Working in Germany 4


One of the phrases that I hear quite often is “work-life balance”. It seems to be of huge importance here (even compared to Canada), and taken quite seriously by everyone including the government.

Maybe its even stricker because I’m working in a more governmental, international company, but these are some of the things that have taken me for surprise since I’ve been here:

1. 35 hour work week – any overtime you have to take off as holidays as soon as possible afterwards.

2. Not allowed to work longer than 7pm (up until a couple months ago your security card would get blocked and you would have to get forms filled out by your boss to get it reinstated).

3. Must take a 45 min break every day if you are at the company more than 6 hours.

4. Many employees just take 6 hour days on Fridays and leave around 3 of 4pm during the rest of the week.

5. If you are sick, then you get a completely paid day off, no holidays used, no flextime taken. Paid in full by the company.

6. Every employee is completely covered by the German Healthcare system (whether a foreigner or a national) and pays for it with a fixed percentage every paycheck.

Beautiful town of Passau

Beautiful town of Passau in Bavaria I visited

 

Of course these socialist measures come at a bit of a price. Unfortunately even I, a poor student, have to pay 22% in taxes next to my income tax. Although I’ll be able to get back 12% (in 2 years) because I won’t be staying in Germany longer than 5 years.

 

While people seem to be quite focused at work, in general they are very laid back. It is interesting to see this other way of creating the much desired “work-life balance”. I don’t really know yet how I feel about that, there is definitely a competitive and driven atmosphere that I am missing from previous work experiences…

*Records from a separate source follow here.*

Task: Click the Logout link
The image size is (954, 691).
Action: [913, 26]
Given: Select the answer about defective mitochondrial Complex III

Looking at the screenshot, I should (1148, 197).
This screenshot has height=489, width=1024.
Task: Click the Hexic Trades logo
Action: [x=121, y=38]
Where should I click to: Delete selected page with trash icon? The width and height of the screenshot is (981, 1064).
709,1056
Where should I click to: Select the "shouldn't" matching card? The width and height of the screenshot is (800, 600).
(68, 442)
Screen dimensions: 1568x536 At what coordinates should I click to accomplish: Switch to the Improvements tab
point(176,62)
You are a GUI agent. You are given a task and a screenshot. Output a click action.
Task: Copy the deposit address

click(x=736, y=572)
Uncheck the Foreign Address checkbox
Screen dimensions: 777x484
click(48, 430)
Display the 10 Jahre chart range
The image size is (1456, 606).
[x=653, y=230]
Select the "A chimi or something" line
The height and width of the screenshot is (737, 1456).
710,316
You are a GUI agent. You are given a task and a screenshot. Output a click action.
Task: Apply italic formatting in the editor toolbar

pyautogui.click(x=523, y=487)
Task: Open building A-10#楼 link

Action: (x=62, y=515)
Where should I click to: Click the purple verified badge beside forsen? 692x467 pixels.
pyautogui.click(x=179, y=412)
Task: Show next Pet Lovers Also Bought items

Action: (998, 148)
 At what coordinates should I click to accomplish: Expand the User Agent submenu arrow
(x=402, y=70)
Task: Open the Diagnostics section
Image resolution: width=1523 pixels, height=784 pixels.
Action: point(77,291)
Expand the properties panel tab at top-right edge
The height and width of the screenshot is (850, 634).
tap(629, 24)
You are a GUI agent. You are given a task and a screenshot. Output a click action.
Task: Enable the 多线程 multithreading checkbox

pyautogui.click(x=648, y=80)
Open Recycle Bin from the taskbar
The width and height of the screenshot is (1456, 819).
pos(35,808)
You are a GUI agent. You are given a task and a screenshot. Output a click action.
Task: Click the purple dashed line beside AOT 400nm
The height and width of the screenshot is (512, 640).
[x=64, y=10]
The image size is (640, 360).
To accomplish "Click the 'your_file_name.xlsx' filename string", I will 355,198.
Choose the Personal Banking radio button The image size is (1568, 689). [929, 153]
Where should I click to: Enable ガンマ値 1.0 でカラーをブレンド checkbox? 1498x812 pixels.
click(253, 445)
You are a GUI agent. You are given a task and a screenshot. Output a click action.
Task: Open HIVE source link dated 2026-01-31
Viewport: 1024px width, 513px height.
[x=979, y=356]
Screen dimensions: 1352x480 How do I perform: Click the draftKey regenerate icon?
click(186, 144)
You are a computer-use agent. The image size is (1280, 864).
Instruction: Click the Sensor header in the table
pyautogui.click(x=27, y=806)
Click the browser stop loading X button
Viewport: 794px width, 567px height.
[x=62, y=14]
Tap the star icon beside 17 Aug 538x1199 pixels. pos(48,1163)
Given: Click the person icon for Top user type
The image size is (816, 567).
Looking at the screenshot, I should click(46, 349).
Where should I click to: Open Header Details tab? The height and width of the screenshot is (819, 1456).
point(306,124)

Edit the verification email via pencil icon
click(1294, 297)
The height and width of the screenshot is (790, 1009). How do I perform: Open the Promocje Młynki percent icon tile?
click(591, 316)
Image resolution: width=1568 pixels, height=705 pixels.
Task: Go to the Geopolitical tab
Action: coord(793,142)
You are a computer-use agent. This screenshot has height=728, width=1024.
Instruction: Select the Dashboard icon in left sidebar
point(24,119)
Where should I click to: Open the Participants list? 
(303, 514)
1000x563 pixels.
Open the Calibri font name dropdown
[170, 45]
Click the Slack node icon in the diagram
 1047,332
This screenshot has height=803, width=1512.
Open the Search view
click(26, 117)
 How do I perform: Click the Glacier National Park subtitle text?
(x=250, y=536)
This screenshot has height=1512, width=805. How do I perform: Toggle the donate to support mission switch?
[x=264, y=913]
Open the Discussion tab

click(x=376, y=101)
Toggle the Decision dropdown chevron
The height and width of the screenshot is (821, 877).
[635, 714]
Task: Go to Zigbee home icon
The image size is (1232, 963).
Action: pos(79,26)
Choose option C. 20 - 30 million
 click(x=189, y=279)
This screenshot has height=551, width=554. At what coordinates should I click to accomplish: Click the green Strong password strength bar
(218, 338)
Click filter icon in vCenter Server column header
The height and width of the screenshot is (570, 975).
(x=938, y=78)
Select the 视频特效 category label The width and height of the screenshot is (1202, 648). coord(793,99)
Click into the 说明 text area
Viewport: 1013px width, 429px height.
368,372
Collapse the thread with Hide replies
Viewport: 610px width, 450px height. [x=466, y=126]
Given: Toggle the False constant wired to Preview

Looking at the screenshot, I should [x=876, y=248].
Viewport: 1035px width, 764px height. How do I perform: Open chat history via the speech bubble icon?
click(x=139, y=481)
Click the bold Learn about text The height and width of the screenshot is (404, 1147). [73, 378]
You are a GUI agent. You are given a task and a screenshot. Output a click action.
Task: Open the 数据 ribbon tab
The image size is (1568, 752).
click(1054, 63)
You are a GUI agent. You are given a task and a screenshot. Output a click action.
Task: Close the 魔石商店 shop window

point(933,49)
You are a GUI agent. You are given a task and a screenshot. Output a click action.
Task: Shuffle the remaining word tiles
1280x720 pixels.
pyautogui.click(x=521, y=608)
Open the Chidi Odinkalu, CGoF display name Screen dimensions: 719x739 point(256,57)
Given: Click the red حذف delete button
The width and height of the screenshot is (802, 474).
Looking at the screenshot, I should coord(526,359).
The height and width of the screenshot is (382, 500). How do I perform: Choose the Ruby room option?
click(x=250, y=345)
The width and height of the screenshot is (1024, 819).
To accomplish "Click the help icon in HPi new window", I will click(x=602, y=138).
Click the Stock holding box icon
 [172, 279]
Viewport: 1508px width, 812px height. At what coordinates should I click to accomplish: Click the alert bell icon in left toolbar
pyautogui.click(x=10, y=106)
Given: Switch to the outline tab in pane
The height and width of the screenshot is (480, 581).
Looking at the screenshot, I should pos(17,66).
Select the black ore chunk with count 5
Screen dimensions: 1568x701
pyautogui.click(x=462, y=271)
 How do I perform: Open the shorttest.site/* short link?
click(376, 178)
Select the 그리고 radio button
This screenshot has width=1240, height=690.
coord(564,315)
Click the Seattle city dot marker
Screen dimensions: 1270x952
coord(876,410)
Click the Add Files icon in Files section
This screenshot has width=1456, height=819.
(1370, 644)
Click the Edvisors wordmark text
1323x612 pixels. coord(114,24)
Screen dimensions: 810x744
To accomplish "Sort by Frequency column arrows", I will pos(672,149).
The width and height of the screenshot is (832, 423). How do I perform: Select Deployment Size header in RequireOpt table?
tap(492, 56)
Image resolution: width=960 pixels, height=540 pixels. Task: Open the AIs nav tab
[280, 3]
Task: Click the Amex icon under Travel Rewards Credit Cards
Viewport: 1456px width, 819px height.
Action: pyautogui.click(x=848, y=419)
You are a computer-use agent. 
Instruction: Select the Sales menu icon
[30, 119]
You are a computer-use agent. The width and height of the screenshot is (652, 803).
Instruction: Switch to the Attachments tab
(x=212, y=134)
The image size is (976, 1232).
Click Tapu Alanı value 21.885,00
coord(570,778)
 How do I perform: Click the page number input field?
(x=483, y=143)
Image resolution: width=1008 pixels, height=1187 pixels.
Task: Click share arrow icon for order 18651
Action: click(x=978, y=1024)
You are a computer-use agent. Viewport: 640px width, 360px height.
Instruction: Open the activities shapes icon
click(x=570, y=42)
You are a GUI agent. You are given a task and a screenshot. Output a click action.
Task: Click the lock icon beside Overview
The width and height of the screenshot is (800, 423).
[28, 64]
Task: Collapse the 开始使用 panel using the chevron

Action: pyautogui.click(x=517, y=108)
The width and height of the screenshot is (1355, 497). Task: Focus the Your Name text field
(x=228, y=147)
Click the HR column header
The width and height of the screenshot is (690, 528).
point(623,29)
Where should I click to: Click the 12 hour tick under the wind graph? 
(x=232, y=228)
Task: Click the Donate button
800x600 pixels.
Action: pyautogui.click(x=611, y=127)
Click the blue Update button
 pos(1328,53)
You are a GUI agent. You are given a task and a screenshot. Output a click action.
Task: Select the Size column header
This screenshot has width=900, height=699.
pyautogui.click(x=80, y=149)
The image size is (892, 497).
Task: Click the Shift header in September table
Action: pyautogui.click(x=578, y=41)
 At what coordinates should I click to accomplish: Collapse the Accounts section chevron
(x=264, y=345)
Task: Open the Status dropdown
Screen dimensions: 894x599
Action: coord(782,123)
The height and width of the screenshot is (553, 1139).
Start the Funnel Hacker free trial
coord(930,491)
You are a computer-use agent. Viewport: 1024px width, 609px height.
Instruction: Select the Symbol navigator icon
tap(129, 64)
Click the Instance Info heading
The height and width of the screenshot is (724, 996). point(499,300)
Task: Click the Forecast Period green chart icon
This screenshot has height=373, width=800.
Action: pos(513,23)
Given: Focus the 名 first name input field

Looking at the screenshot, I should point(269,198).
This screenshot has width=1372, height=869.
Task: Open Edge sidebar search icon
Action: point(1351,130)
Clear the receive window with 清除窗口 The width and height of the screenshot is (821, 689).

Passau was struck by the worst flood in over 500 years. An amazing surge of participation and help from the whole town saved it from the natural disaster!

Passau was struck by the worst flood in over 500 years. An amazing surge of participation and help from the whole town put itself back together after the natural disaster!


Leave a comment

Your email address will not be published.

4 thoughts on “Working in Germany

  • Gourav Khullar

    This is interesting. I know some fellows who are either from Germany or who have worked there for their PhDs or projects, and they tell me that certain institutes (specially in Physics for example) have a very intense and competitive environment. The work culture is result-centric in those places; but then again this might just be a specific case of a particular field or institute.

    • thealexanderharmsen Post author

      Interesting to see hear that! Of course I am just seeing one side. Maybe it has to do with being in the aerospace industry, or part of a huge company, or in a small town, or in a non-educational field. So many factors that play into it. Then again Physics in general is quite competitive and there people are not competing with other Germans – they are competing with other Physicists from all over the world!